Med-Alliance is ready to begin its quest for managed care contracts now that the group has completed its initial formation stage.
"There are no managed care contracts currently signed," notes Horowitz. "At this time, we’ve taken all the administrative steps to form Med-Alliance and get it in a position so that we can go out and pursue contracts."
To do that, Med-Alliance has contracted with CPR Medical Marketing and Communications of Teterboro, NJ, a public-relations company with extensive contacts in the managed care community. Med-Alliance proposed to CPR to not only work for it in a public relations capacity but also in a marketing capacity. Horowitz says CPR and Med-Alliance have begun meetings to finalize the marketing plan and hope to begin soliciting five or six targeted managed care groups within the next two months.
Jodi Amendola, CPR’s vice president of corporate development, says the company has been doing such contracting for 10 years, although Med Alliance is a somewhat unique situation. She sees several benefits CPR will be able to emphasize with MCOs, in addition to the one-stop shopping concept.
First, with Staff Builders as a member, Med Alliance has the ability to offer electronic billing. Also, each of the executives of Med Alliance’s individual corporations has extensive clinical background, in that they are from medical rather than business backgrounds.

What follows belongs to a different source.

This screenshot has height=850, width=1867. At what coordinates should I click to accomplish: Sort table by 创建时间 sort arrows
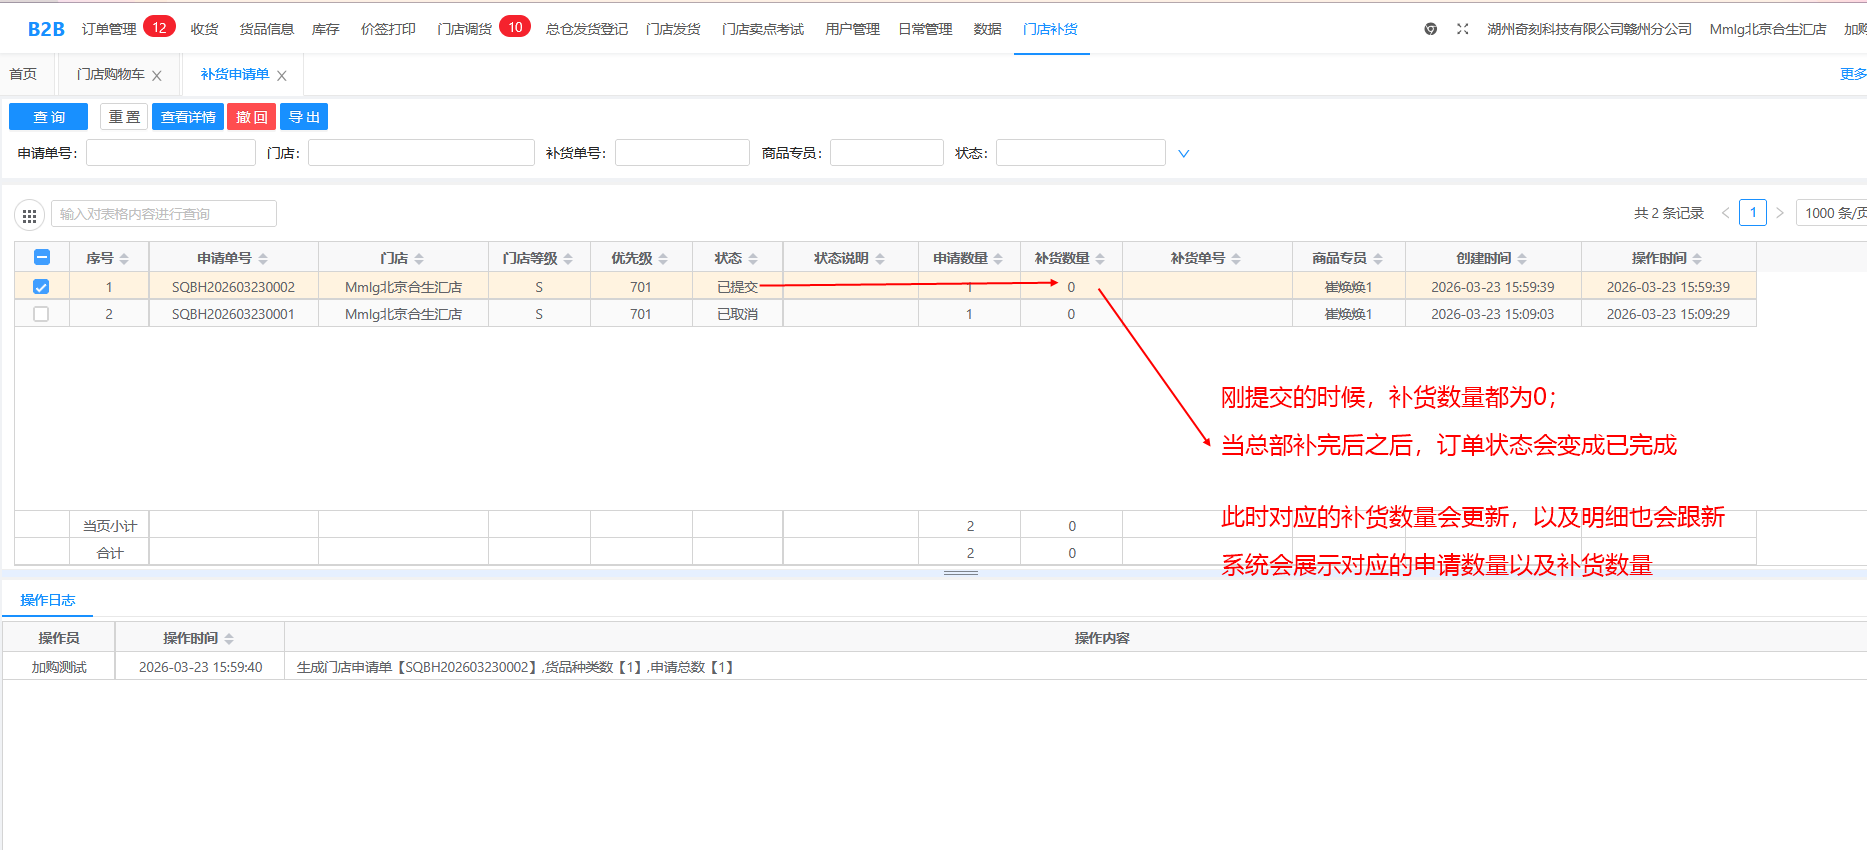1522,259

That’s not to say CPR isn’t expecting obstacles at the start.
"My guess is there will be organizations that will not be interested in pursuing a contract with Med Alliance, but if they give us the opportunity to explain the uniqueness and benefits, I think it will be a pretty easy sell," says Amendola.
Not done yet
An important decision will need to be made in the near future, though: Where will Med-Alliance’s home office be? Right now, members are considering two options: The first is using Staff Builder’s current operations in Lake Success, NY. However, Med-Alliance is also considering using the Philadelphia input and billing office of the Med Group, a Lubbock, TX-based organization of health care providers originally established for rehab dealers that has since branched out to include durable medical equipment (DME), respiratory, IV, nursing, and more. The five original members of Med-Alliance are members of the Med Group, through which they met.
Horowitz notes that structuring an agreement with an existing intake/billing center would save the group a tremendous amount of capital, saving it the cost of having to establish its own office and deal with the numerous associated overhead costs.